WHAT TO WORK ON.
The records that follow are to be printed exactly, with no images.

Pixel coordinate grounding data.
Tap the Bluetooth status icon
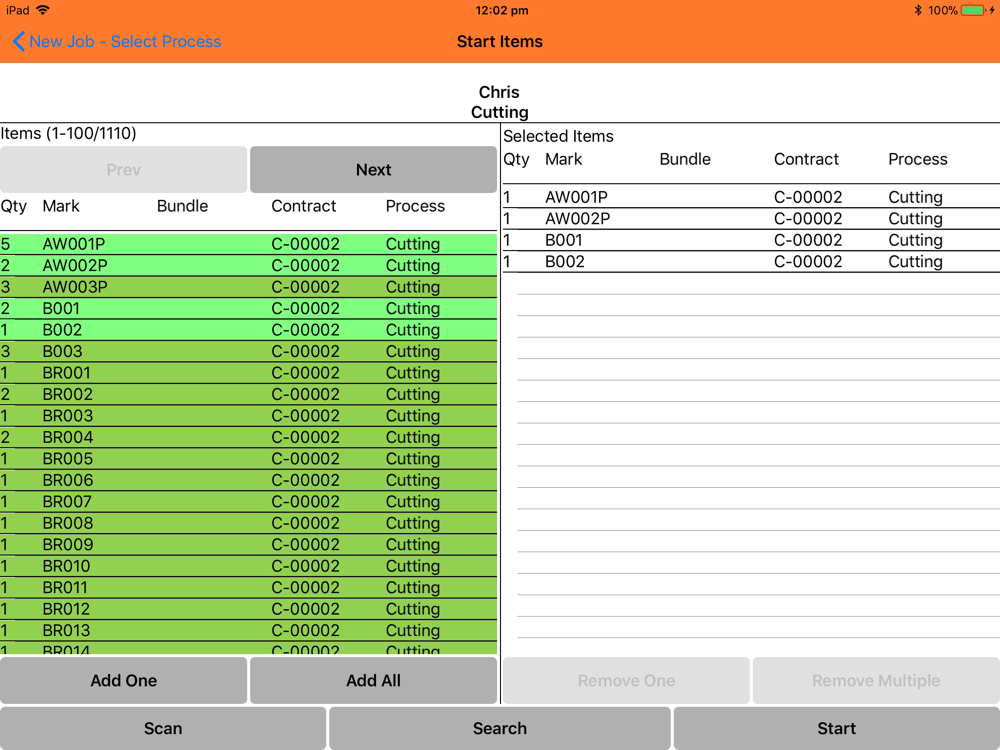The height and width of the screenshot is (750, 1000). coord(918,10)
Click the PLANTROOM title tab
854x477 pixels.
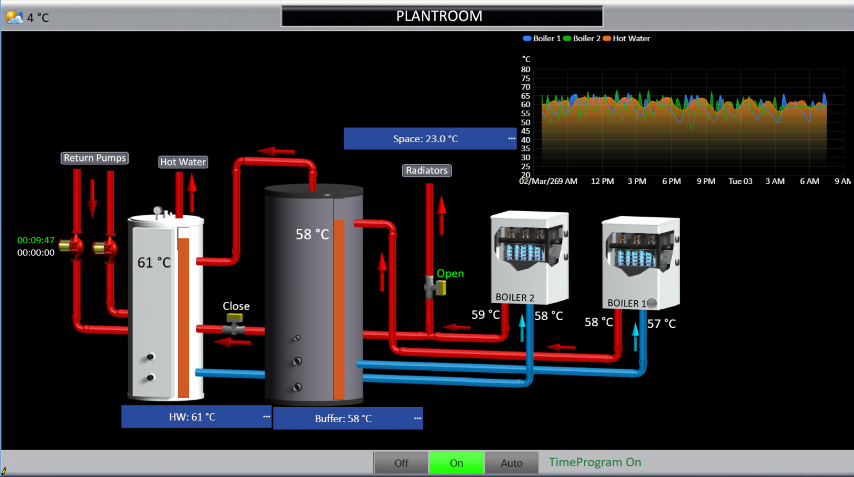tap(441, 16)
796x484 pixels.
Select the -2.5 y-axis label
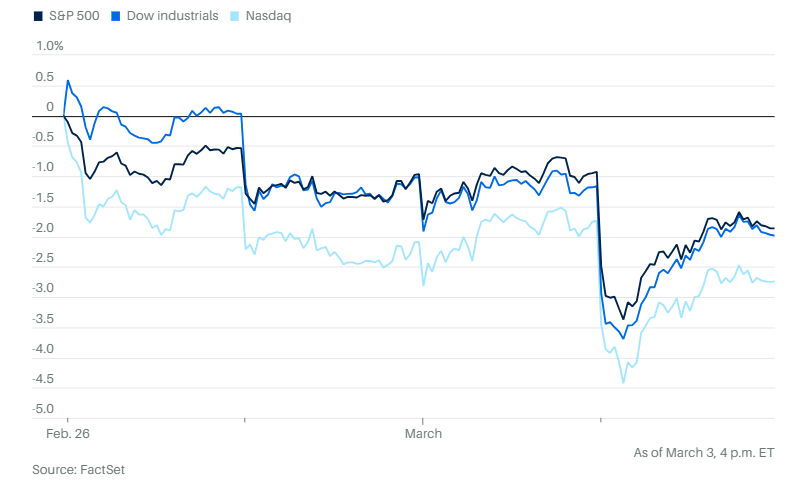click(44, 259)
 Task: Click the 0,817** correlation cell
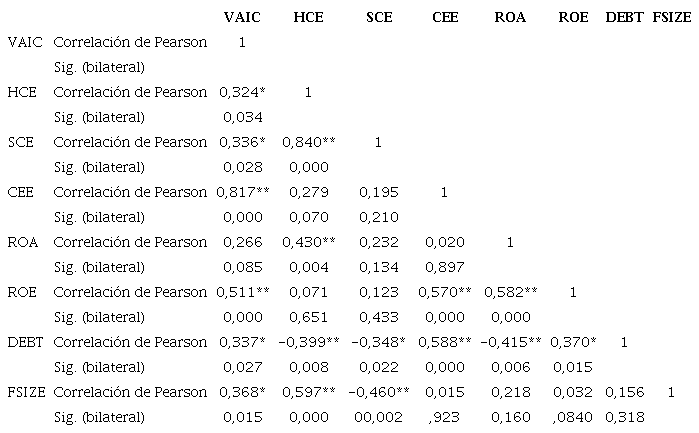click(242, 192)
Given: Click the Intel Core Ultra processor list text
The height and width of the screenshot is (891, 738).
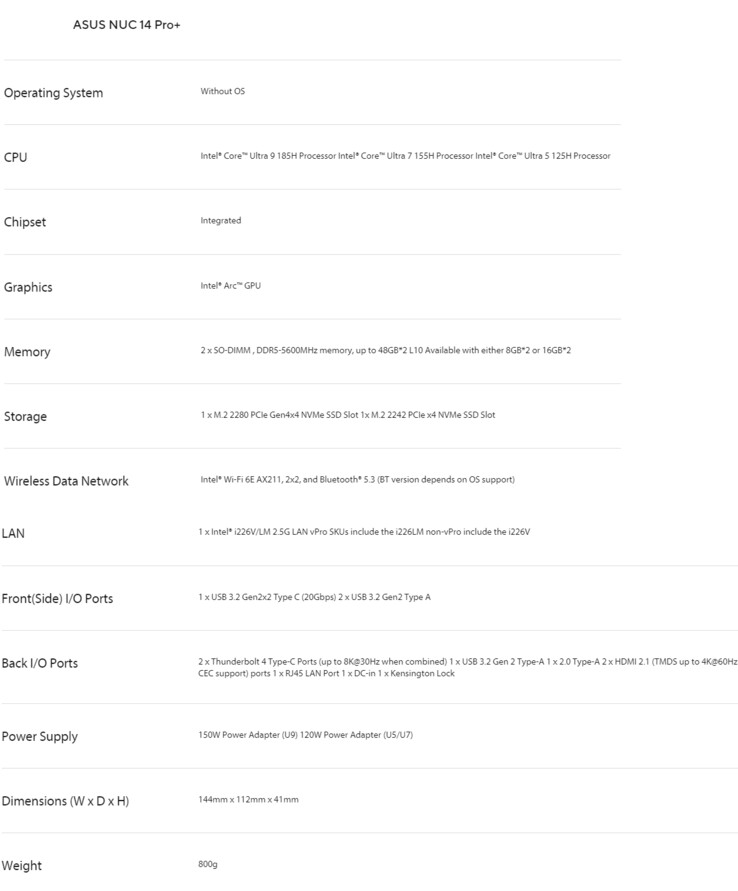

RESPONSE TO THE TASK.
Tap the Bluetooth status icon
The height and width of the screenshot is (750, 1000). coord(918,10)
Click the PLANTROOM title tab
854x477 pixels.
tap(441, 16)
796x484 pixels.
Select the -2.5 y-axis label
click(44, 259)
 Task: Click the 0,817** correlation cell
click(242, 192)
Given: Click the Intel Core Ultra processor list text
The height and width of the screenshot is (891, 738).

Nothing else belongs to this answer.